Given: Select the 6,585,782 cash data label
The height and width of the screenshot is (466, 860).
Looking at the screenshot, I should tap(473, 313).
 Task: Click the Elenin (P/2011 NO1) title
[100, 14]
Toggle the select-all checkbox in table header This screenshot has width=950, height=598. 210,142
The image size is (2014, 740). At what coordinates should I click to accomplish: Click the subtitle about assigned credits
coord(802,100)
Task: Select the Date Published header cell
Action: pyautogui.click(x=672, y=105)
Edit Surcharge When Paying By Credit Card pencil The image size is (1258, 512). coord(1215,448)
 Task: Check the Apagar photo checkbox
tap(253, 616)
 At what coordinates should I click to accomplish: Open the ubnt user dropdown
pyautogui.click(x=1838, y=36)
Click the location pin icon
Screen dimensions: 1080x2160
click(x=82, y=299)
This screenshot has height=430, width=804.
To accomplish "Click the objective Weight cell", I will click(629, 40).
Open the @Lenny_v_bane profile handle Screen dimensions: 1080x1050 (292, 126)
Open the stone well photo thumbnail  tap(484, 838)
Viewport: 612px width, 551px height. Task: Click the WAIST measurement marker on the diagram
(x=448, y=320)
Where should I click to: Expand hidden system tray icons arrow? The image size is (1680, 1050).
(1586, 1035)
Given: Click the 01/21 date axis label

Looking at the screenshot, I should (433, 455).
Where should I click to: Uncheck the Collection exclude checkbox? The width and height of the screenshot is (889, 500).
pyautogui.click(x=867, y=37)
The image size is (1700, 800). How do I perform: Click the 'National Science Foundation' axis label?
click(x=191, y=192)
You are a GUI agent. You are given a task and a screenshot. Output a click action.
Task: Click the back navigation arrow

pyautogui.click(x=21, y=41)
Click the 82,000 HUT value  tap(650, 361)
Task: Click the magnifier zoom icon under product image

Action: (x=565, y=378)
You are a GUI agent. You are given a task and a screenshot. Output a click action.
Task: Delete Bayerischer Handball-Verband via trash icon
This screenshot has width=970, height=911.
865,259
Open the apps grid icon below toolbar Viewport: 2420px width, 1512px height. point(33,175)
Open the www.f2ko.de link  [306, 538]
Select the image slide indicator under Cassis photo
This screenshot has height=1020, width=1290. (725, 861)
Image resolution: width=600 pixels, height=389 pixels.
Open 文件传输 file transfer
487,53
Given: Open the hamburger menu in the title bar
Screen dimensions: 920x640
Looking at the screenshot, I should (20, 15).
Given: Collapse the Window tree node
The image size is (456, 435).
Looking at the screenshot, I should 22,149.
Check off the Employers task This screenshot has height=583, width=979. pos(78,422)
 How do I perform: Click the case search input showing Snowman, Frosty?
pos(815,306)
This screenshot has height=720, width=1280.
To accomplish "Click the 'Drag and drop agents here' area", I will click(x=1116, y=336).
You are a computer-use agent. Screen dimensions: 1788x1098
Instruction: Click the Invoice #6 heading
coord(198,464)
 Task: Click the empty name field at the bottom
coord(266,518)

Cel:
Przepisz bez żadnych zmian wiersze rekordów od wiersza zawierającego „Open the apps” aż do wiersza zawierającego „pos(815,306)” włącznie.

Pełne rozwiązanie:
Open the apps grid icon below toolbar Viewport: 2420px width, 1512px height. point(33,175)
Open the www.f2ko.de link  [306, 538]
Select the image slide indicator under Cassis photo
This screenshot has height=1020, width=1290. (725, 861)
Image resolution: width=600 pixels, height=389 pixels.
Open 文件传输 file transfer
487,53
Given: Open the hamburger menu in the title bar
Screen dimensions: 920x640
Looking at the screenshot, I should (20, 15).
Given: Collapse the Window tree node
The image size is (456, 435).
Looking at the screenshot, I should 22,149.
Check off the Employers task This screenshot has height=583, width=979. pos(78,422)
 How do I perform: Click the case search input showing Snowman, Frosty?
pos(815,306)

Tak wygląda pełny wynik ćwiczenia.